William relaxed a bit more and kept watch on the screen. He was hungry and wanted nothing more than to eat and drink a proper meal. The slight smells of something cooking wafted through the ventilation system.
Tero returned with a smile. “The Haydn is sealed, looks unusual, Gracelle maybe?” He shrugged and sat back down.
Eduardo engaged him in conversation about the details of the Haydn.
“If you don’t mind, Mr. Grace, I’m going to rest, it can be overwhelming,” Von Hess said.
“Absolutely, you did good work,” William said. He’d been surprised at the versatility of the strider pilot.
The bridge grew silent as everyone kept an eye on the display. The marauder had turned, ever so slightly, and would need time to get back on the right tack or it might turn around. William saw no reason to speak to the rest of the crew yet, not until he knew if the Hun marauder was in p
ursuit.
He ran through the diagnostics. They were banged up, but nothing critical yet. Not that they could do much, anyway.
Then it appeared. William crouched forward and smiled an animal smile. The Hun marauder was back, far behind, where the corvette should have come in. The distance was too far to get a good visual on the prow. It held in position for a few moments before the velocity began to rise. William kept his eye on the acceleration.
The marauder accelerated again up to 4Gs.
CHAPTER SEVENTEEN
Beyond
William sat on the edge of a rimmed white table. Eyes rose from the seats as everyone waited for him to speak. Bowls were scattered everywhere as the survivors indulged in whatever they wanted. The world of privation had ended.
“They hit us hard. The only thing that kept us alive was one of the orbital batteries slamming them. It knocked out half of their missile batteries.” William shifted and looked into the tired eyes of those around him. Did they really trust him to get them out of this? The thought still surprised him. “We’ve got an advantage: we jump farther. But they are faster, much faster, in the peaks.
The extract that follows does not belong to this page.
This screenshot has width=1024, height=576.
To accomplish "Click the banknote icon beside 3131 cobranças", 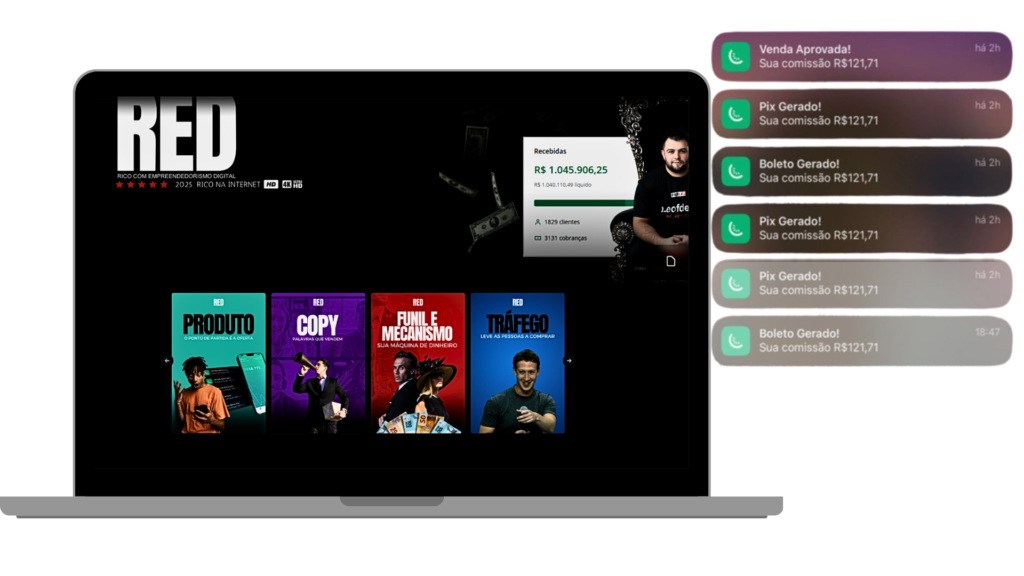I will (537, 238).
We’re going to make the next jump before they do, but the jump after that is a lot longer and they might catch us before we can jump again.”
“So, uh, Mr. Grace,” Avi said, standing. “What can we do?”
William looked around at the faces around him. They were gaunt, wounded, tired, but still eager. They were dirty, black earlobes, gray cheeks, cut, burned and bruised. If he felt this lousy, he was sure everyone else did. The last thing he would want to do is sit and wait, so why would they?
“Crack open every single box, container, and locker. Find something we can use, anything, I’m open to ideas,” William said.
They nodded and the mood changed from a complacency of a passenger to the professionalism of a crew with a mission.